Some influential Iraqi legal professionals in exile say the most urgent and fundamental priority for post-war Iraq is the establishment of law and order. The jurists are warning that, without a society based on the rules of law, Iraq may plunge into civil war.

The State Department-sponsored "Working Group on Transitional Justice", which is made up of former Iraqi judges and exiled lawyers, was formed last July in cooperation with the independent Iraqi Jurists Association.

When the group publicly presented its 300 page blueprint for action in post-war Iraq at a panel discussion Wednesday, Tariq Ali Al-Saleh, chairman of both organizations, said the lawlessness in his homeland continues.

"After the operations of murder and looting, now those crimes have [decreased], but now we have revenge, retaliation. And increasingly so, he said.

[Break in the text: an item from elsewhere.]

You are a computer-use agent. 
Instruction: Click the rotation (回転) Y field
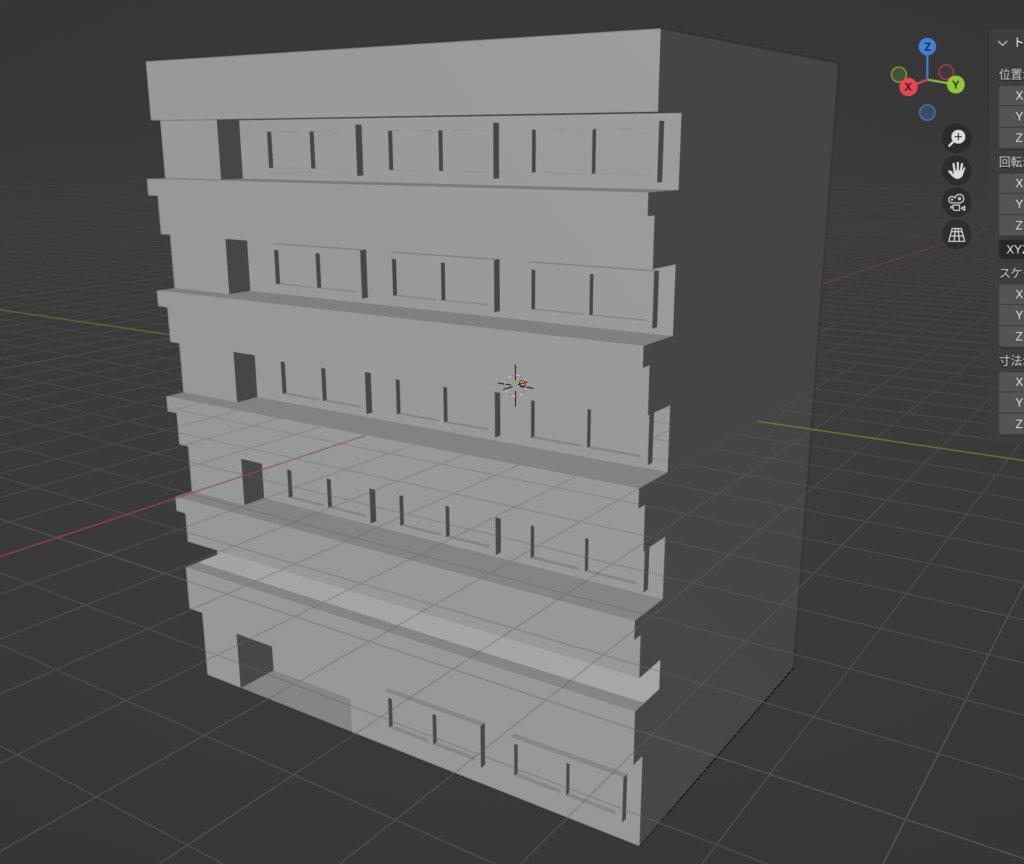(1011, 204)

Mr. Al-Saleh says he believes that, if order is not restored in Iraq within the next few months, a civil war could break out. "Some political forces that are associated with regional powers are purchasing weapons as well as seizing arms leftover by the Iraqi army, and this is an indication that this is just an indication early warnings for a possible civil war," he said.

The American moderator of the debate, Neil Kritz, of the U.S. Institute of Peace, agrees establishing rule of law is crucial to a successful transition in post-war Iraq.

"It's imperative, as we've seen in the discussions today, that focusing on establishment of the rule of law is an urgent priority, not a luxury that can be dealt with sometime [in the future]," he said.

Mr. Kritz said revenge, retribution and civil war are not the only dangers of a social order vacuum. "The longer that [establishing law and order] gets delayed, the easier it is for society to fall apart for organized criminal networks to form and put roots down more deeply, to make it more difficult to establish functioning institutions of governance," he said.

The need for law and order was the working group report's overriding message.

One member of the legal panel, Riyadh Al-Kabban, says the Iraqis themselves consider lawlessness among their most pressing problems. He was a judge in the Iraqi city of Basra from 1977 to 1991. Now, he is a lawyer and legal consultant in the United Arab Emirates.

He said U.S.-led efforts to bring order to post-war Iraq are being hampered mainly by lack of coordination among the U.S. government agencies involved. "So, this is a lack of cooperation, our report in one body and the other report in the other body. So, that is make the process of law and order is delaying it," he said.

The Department of Justice's Beth Truebell says her agency's team has taken the results of the study to Iraq and is working with Iraqi legal professionals on the ground.

"In terms of the assessment that will be done [by the Justice Department], this will be done in conjunction with Iraqi jurists that are in the field, that are in Iraq, now, so this is not being done in a vacuum," he said.

Meanwhile, the Peace Institute's Mr. Kritz cautioned that creating a culture of the rule of law in Iraq and establishing functioning institutions there will take longer than people expect. He said it will take a long-term commitment by the international community to create a stable Iraq.